On June 6, the commission unanimously agreed to pay the developer $3,634,868 to settle the property rights case originally filed in May 2012. 

In return, Lake Lincoln will deed the 10.33-acre property in question, plus two additional wetland parcels that equal about 45 acres, over to the county. The 2022-2023 budget was amended to transfer funds from reserves to pay the settlement in full. 

“A discussion has not been done. I can’t say for sure it will never be built on. There’s going to be new boards,” District Five Commissioner Vanessa Baugh said, “But hopefully, we can turn it into some sort of preserve, or something like that, where it’s not built on.”  

The suit was initiated after two years of back and forth over about three acres of the 10.33-acre property on the southwest corner of State Road 70 and Tara Boulevard that Lake Lincoln wanted to use for commercial development. 

After ruling the property could only be used for open space and conservation in 2011, commissioners tried to find middle ground between the developer and the residents by amending the maps to accommodate residential and residential support use in 2019. Residential support use allows for businesses such as daycare centers, whereas commercial use would’ve allowed for businesses such as a gas station. 

Seven months after the maps were amended, attorneys for Lake Lincoln filed a modification to the lawsuit that included an appraisal provided by Durrance & Associates that estimated a $3.61 million loss in property value and revenue dating back to when the lawsuit was first filed. 

With the property tied up in litigation and unable to be developed, it was effectively off the market. Lawyers for Lake Lincoln argued that the decision to not allow commercial development went against the Comprehensive Plan and that the county “inordinately burdened the land,” which landowners are shielded against under the Bert J. Harris Private Property Rights Protection Act.

As far as the 2019 decision to allow residential and residential support use, lawyers said it still lowered the value of the property in comparison to the commercial use allowed for in the Comprehensive Plan.
..............................
*DIRECTIONS*:
[A] List every land area, in acres, that the settlement article mentions.
[B] Revise the settlement article from "In return, Lake" down to "settlement in full.", replacing "Lake Lincoln" with "the developer".
The rows below come from a different source than the article.

*PROVIDED RECORDS*:
..............................
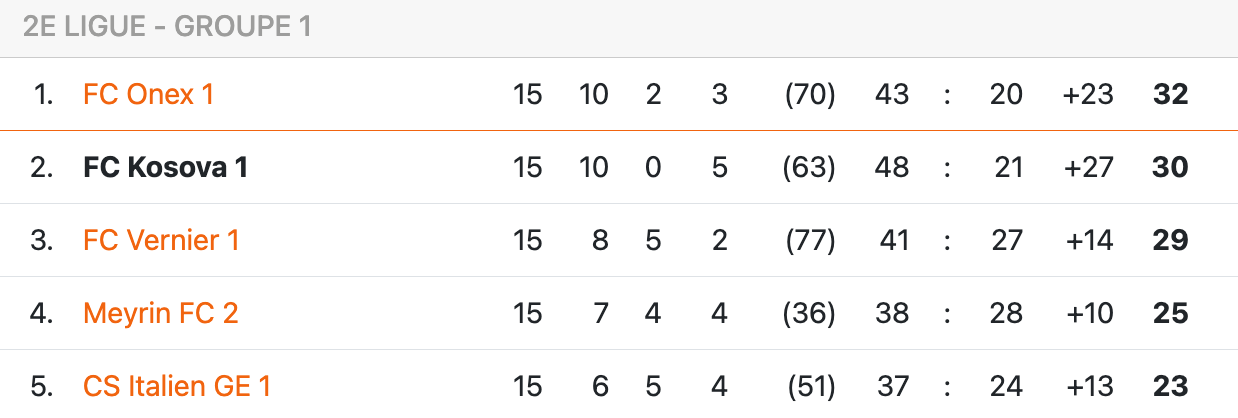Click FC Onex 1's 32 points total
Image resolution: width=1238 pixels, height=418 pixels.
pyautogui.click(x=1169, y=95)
..............................
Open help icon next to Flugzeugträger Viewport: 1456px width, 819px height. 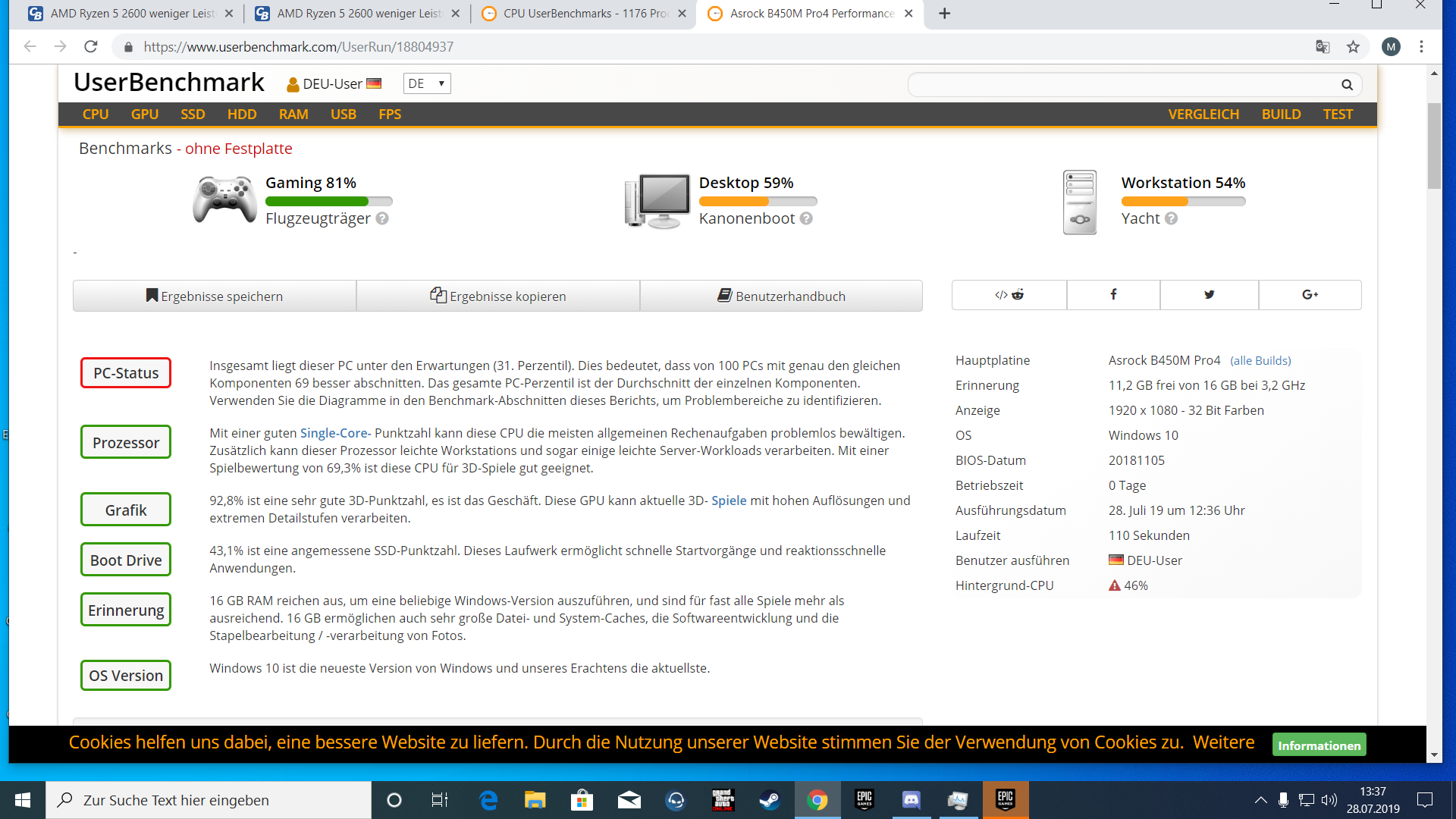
..............................
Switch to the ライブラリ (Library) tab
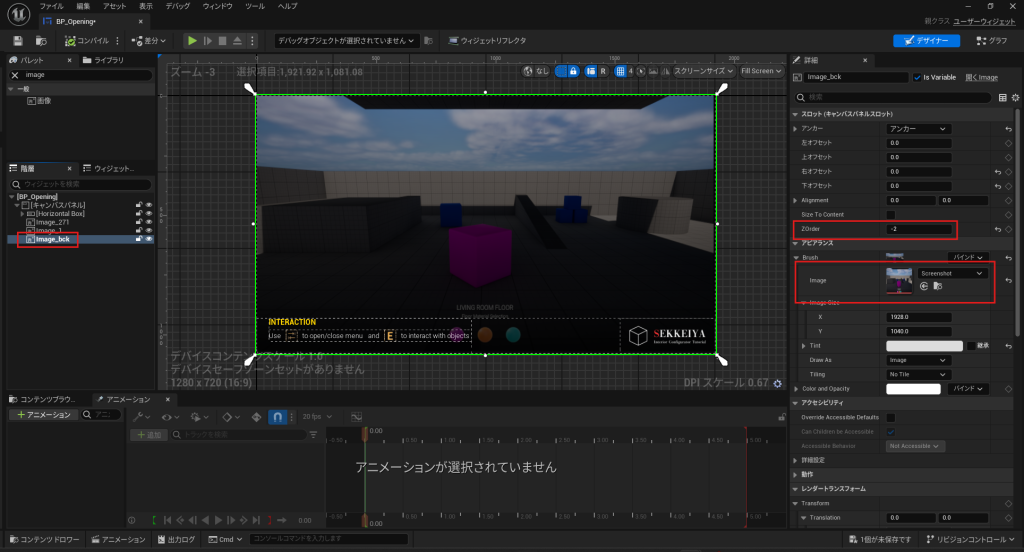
..............................
*IN RESPONSE*:
[A] 10.33 acres; about 45 acres; about three acres

[B]
In return, the developer will deed the 10.33-acre property in question, plus two additional wetland parcels that equal about 45 acres, over to the county. The 2022-2023 budget was amended to transfer funds from reserves to pay the settlement in full.